アルカリ性滴定液が空気中のニ酸化炭素を吸収し、汚染されています。 ニ酸化炭素の吸収により、アルカリ性滴定液には炭酸塩および水酸化物イオンも存在します。つまりサンプル中の酸性物質と反応する塩基物質が2種類存在することになります。 この様な2種類の塩基物を含む滴定液で強酸を滴定すると、2つの隣接した変曲点を含む典型的な炭酸滴定曲線が得られます。
もう一つの考えられる原因として、pH電極の状態が悪く、メンテナンスが必要になっていることです。
二酸化炭素はアルカリ性滴定液を使用した滴定に重大な影響を及ぼします。
ニ酸化炭素は下記化学式に示されるように強アルカリ物質(NaOH、KOH、TBAH、NH4OHなど)と反応し、炭酸塩を生成します。
H2O + CO2 -> H2CO3
H2CO3 + 2MOH -> 2Na2CO3 + 2H2O. (M = Na+, K+, NH4+,TBA+)
このため、滴定液には炭酸塩に加え、水酸化物イオンも含まれています。 これを使用して強酸を滴定すると、典型的な「炭酸滴定曲線」の結果になり、2つの隣接した変曲点が表示されます (図1)。

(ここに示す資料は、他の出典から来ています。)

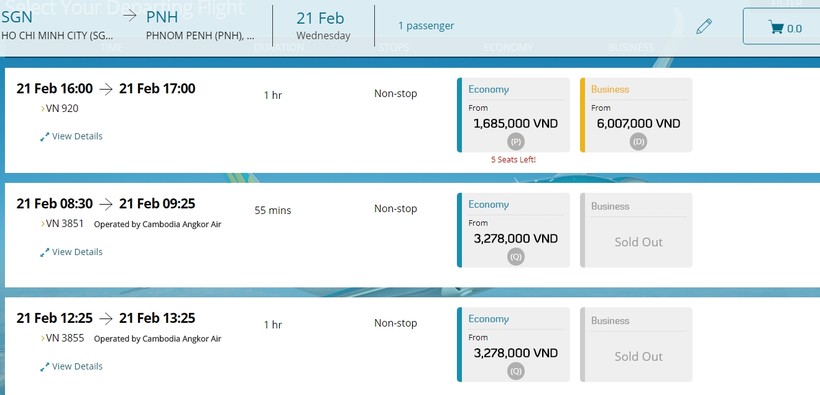The height and width of the screenshot is (395, 820).
Task: Click expand icon beside VN 920 View Details
Action: 44,137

滴定液の過剰量と当量点の比率が測定中に変化するため、この2つの変曲点を識別するのは簡単ではありません。 1つ目の変曲点は、強酸だけでなく炭酸の炭酸水素塩への変化にも反応している可能性があります。 2つ目の変曲点は炭酸水素塩から炭酸塩への反応を示している可能性があります。 弱酸の滴定では、観察される変曲点は1つのみです。 つまり、全ての反応が同時に発生するので変曲点の識別は不可能になります。 通常、強アルカリは弱酸 (フタル酸水素カリウム、安息香酸) で滴定します。強酸の分析に使用する滴定液の濃度が正確ではないと結果に誤りが生じます。 このため、アルカリ性滴定液はニ酸化炭素の吸収を抑えて調整し保管する必要があります。